We don’t see many illuminated inflatables in Britain, but I see a lot of them in Clovis, NM. There’s something sad about them during the day – deflated Santas lying collapsed on a front lawn made of straw.

Space

I’m not happy with the light in the final frame, it’s dirty and not glowy enough. And I seem to have moved Hastings to somewhere in the vicinity of Brighton.

Brownout

The light was better in this one. But people were far more interested in the Great British Bake-off in frame one.

The grand switch-on

Every Christmas for the last few years or so, the house at the end of my cul de sac has had progressively larger and more elaborate Christmas decorations put up outside it in support of the St Michael’s Hospice in St Leonards. It started off fairly small, with a few illuminated trees and tube lights affixed to the side of the house. Last year they built a ski run down the side of the house. This year they had a river.

Here’s the BBC news report on it. You’ll have to click here to view it as I can’t embed it in the blog.

It even made The Sun.

Apart from the night of the big switch-on which attracted crowds so great that it was impossible to drive into my road, and the subsequent month-long drizzle of cars crawling by the house and paying no attention to their driving, there was little disruption to our lives. The lights faced the main street and disn’t disturb us, and I think they also had their own electricity supply provided for them. In the cartoon, I exaggerated the effect they had on their neighbours for comic effect.

It took several attempts to get the Spielbergian light effect I wanted. This was my first go, and it ended up as more of a glowing mist than the blast of light I wanted.

 

‘Amphibious trials were less conclusive’

I like being able to put sentences like that into a cartoon strip about cats. It makes me strangely content.

Ptui

The sound effect ‘Ptui’ is taken from Peanuts. Not too sure where ‘Glom’ came from, though.

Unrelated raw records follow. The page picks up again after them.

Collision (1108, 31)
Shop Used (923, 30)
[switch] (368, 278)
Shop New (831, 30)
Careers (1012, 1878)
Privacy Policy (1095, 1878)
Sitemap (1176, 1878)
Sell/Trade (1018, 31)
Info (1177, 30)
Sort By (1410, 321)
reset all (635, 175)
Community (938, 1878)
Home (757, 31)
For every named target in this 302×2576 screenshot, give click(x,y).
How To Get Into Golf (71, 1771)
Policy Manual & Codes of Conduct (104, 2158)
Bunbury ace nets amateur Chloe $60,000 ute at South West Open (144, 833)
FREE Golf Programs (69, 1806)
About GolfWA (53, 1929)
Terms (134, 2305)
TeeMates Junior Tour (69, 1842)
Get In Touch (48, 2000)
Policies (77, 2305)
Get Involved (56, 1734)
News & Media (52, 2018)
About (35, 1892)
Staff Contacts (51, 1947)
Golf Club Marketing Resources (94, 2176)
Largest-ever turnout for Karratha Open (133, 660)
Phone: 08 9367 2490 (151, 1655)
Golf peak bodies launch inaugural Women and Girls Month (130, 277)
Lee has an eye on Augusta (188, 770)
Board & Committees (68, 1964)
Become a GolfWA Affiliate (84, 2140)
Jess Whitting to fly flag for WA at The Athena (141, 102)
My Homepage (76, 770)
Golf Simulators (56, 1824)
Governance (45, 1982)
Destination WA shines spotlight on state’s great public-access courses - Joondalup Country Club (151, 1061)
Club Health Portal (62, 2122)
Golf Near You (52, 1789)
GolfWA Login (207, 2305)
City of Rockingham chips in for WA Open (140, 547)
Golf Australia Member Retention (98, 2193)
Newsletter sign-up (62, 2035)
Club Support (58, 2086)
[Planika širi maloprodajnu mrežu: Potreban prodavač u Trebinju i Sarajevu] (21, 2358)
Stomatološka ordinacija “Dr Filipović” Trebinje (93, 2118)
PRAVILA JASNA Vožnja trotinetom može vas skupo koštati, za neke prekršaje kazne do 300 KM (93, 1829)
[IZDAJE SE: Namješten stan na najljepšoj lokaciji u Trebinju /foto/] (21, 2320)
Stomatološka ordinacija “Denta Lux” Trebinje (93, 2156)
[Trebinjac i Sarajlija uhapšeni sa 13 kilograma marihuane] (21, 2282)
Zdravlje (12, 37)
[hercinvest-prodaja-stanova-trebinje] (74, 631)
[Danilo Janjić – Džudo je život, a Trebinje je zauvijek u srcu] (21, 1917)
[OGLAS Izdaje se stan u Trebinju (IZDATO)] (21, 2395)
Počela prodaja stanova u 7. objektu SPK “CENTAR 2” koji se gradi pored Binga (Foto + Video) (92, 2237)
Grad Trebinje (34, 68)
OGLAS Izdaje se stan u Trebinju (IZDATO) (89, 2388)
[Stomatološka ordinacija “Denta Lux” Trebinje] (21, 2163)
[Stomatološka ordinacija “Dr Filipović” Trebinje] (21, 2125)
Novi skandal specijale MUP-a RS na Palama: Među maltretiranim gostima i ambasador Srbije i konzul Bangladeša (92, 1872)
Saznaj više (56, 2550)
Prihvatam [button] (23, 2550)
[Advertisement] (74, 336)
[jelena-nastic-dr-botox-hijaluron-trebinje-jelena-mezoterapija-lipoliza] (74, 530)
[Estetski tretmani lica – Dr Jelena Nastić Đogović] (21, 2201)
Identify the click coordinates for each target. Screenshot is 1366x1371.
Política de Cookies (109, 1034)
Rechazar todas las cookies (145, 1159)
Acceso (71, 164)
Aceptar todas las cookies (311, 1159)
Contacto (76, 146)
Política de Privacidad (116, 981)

This is one of those four panel narratives where everything is a direct consequence of the previous panel and the action just flows in a satisfying way.  And it has my usual wet liberal message about the futility of aggression.

Camouflage

I intended this just to be about Sandy seeing something that looks like a stick and chasing after it. But some people saw something more in it – Sandy seeing the twig as a tree, turning this into a pee joke in an unseen fifth panel. It’s actually a better punchline so I’ll let that interpretation go by uncontested. And we can add it to the long list of strange correlations between this strip and Donald Trump’s presidency.

Mauser

I mourn the loss of comments on GoComics. There were many good comments about this one, including one about the gun that provided the headline for this post. And now they’ve all evaporated in GoComics redesign. Lets hope that when we return to the main site (assuming civilisation lasts that long) they get reinstated.

Pun run

I thought this was a throwaway joke, but it grew into something much more. To my surprise it proved to be very popular, and then the invention of the tank provided enough jokes to keep me going up to the big Christmas storyline.

Return to Fort Jones

Written and drawn while I was in the States during the final surreal stages of the election. Was I inspired by an urge to hide behind a bunch of cushions until the tartrazine demagogue went away? Not really. I was inspired by being in a house which contained a dog, a sofa and lots of cushions. And I had an idea for a very bad pun which needed to be set up today…

And no, I don’t know how Sandy got in the house.